- Task instructions:
Search the records for the word "will" and report each line that has it.

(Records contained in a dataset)
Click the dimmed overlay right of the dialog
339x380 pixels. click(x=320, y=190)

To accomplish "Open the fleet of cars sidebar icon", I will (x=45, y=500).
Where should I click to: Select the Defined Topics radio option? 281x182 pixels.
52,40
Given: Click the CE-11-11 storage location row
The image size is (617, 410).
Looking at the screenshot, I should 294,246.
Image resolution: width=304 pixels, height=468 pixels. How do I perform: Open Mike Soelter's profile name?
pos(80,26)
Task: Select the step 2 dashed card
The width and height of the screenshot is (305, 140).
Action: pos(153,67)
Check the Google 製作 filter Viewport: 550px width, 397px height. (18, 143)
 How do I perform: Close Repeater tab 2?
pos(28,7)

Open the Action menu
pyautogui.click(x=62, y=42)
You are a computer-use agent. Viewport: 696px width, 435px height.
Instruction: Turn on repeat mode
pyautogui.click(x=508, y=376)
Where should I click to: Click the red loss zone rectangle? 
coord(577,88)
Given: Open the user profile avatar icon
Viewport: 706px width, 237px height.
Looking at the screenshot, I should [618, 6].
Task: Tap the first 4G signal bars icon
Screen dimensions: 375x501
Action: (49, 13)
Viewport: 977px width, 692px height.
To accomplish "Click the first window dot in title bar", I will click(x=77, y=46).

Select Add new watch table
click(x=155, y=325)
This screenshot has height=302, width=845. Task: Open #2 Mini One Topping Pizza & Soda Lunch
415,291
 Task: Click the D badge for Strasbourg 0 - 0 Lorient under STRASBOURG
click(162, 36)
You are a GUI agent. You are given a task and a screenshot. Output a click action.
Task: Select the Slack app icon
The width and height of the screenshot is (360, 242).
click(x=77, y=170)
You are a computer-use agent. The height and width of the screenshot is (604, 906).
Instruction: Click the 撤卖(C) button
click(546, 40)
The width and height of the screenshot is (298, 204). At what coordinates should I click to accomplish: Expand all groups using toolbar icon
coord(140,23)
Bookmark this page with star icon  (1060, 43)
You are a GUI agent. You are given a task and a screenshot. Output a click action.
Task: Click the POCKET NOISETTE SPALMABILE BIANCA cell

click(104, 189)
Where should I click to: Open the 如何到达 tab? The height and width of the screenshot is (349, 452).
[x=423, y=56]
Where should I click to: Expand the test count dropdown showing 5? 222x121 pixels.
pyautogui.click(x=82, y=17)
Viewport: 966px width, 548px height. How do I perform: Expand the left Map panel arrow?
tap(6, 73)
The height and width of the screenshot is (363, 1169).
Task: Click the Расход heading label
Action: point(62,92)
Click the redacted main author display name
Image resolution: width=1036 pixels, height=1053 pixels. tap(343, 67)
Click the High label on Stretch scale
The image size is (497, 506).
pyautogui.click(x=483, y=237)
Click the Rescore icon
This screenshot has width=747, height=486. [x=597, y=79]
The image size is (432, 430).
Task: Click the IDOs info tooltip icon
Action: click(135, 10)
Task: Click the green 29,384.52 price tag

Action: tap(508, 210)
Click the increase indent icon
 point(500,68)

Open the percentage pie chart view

- Solution to this problem:
To accomplish "Open the fleet of cars sidebar icon", I will (x=45, y=500).
To accomplish "Click the first window dot in title bar", I will click(x=77, y=46).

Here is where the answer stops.